WHAT TO WORK ON
Within the entries below, the lines from the one with "You are a computer-use agent. The" through the one with "Task: Open the person" are to be set down exactly, both ends kept.
THE RECORDS START
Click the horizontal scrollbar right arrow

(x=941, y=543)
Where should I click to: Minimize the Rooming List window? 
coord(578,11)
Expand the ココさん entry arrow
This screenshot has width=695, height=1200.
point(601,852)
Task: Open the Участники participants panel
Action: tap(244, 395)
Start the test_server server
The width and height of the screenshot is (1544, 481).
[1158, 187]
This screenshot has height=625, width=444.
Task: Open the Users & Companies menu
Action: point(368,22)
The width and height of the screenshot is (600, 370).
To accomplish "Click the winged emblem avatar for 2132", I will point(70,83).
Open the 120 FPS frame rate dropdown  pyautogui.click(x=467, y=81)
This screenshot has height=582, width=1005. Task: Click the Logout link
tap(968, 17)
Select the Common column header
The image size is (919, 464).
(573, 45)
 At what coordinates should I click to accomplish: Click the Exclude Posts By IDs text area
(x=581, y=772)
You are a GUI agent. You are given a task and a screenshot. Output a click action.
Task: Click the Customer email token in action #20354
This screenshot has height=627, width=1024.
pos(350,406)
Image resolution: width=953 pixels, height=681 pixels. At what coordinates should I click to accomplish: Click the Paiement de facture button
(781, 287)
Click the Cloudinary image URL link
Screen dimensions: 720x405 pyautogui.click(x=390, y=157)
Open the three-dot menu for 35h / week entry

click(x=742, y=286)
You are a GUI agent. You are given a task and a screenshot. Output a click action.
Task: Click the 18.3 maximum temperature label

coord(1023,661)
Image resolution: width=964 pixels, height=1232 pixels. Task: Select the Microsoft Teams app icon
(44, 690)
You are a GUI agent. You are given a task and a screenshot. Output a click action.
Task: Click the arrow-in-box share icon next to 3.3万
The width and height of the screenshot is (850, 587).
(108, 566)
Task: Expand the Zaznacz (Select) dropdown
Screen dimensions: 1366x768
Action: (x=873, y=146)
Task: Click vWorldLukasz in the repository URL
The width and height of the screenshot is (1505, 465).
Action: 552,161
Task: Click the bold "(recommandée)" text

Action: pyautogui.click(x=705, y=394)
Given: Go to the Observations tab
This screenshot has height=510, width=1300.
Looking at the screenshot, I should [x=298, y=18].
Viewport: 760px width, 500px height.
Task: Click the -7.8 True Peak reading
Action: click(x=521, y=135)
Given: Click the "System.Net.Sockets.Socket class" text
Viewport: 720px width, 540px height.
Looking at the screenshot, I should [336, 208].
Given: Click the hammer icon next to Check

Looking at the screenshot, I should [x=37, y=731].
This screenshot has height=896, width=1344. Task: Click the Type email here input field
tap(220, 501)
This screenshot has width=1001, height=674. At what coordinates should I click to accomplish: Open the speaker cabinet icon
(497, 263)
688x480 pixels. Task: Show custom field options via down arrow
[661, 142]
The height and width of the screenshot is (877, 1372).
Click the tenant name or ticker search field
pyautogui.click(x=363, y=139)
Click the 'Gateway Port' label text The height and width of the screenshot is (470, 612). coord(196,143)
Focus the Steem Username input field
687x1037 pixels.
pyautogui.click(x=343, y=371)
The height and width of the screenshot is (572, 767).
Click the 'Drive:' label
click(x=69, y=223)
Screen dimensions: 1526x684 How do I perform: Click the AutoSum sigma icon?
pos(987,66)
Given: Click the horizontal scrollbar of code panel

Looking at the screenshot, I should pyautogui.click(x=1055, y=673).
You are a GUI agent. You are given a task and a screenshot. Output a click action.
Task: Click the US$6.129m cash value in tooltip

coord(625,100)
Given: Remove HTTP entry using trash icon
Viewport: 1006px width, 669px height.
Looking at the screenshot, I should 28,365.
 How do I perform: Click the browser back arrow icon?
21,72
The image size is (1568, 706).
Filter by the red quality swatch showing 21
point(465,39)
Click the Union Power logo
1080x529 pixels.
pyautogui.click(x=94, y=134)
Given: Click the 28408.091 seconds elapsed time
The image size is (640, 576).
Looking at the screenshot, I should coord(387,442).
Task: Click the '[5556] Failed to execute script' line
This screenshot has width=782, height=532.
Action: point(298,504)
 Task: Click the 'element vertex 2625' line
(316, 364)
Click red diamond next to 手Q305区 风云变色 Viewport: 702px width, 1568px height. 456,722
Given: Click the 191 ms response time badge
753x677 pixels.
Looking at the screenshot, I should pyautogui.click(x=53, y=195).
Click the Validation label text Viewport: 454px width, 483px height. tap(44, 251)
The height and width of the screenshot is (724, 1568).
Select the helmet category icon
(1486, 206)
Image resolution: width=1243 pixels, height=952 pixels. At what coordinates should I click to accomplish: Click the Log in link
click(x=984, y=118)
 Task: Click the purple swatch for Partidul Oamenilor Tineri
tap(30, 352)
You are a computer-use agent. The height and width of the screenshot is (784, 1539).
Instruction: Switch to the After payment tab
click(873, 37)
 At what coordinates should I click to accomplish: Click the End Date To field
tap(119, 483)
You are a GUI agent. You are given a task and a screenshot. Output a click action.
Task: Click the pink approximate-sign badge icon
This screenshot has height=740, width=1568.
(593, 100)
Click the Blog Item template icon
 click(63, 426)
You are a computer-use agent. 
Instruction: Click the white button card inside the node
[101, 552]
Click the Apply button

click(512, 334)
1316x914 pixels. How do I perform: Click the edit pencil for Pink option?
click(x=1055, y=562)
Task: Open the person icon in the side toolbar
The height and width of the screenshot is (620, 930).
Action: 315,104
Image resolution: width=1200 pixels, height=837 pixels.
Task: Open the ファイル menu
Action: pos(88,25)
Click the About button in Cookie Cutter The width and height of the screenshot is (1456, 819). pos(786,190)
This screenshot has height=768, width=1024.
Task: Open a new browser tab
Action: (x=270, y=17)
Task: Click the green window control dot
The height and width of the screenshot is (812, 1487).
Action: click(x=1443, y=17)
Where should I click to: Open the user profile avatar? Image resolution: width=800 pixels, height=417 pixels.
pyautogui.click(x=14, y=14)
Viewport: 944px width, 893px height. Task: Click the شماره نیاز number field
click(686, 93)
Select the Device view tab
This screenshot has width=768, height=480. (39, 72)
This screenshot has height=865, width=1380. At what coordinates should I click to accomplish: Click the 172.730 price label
THE RECORDS END
RESPONSE TO THE TASK
You are a computer-use agent. The height and width of the screenshot is (784, 1539).
Instruction: Switch to the After payment tab
click(873, 37)
 At what coordinates should I click to accomplish: Click the End Date To field
tap(119, 483)
You are a GUI agent. You are given a task and a screenshot. Output a click action.
Task: Click the pink approximate-sign badge icon
This screenshot has height=740, width=1568.
(593, 100)
Click the Blog Item template icon
 click(63, 426)
You are a computer-use agent. 
Instruction: Click the white button card inside the node
[101, 552]
Click the Apply button

click(512, 334)
1316x914 pixels. How do I perform: Click the edit pencil for Pink option?
click(x=1055, y=562)
Task: Open the person icon in the side toolbar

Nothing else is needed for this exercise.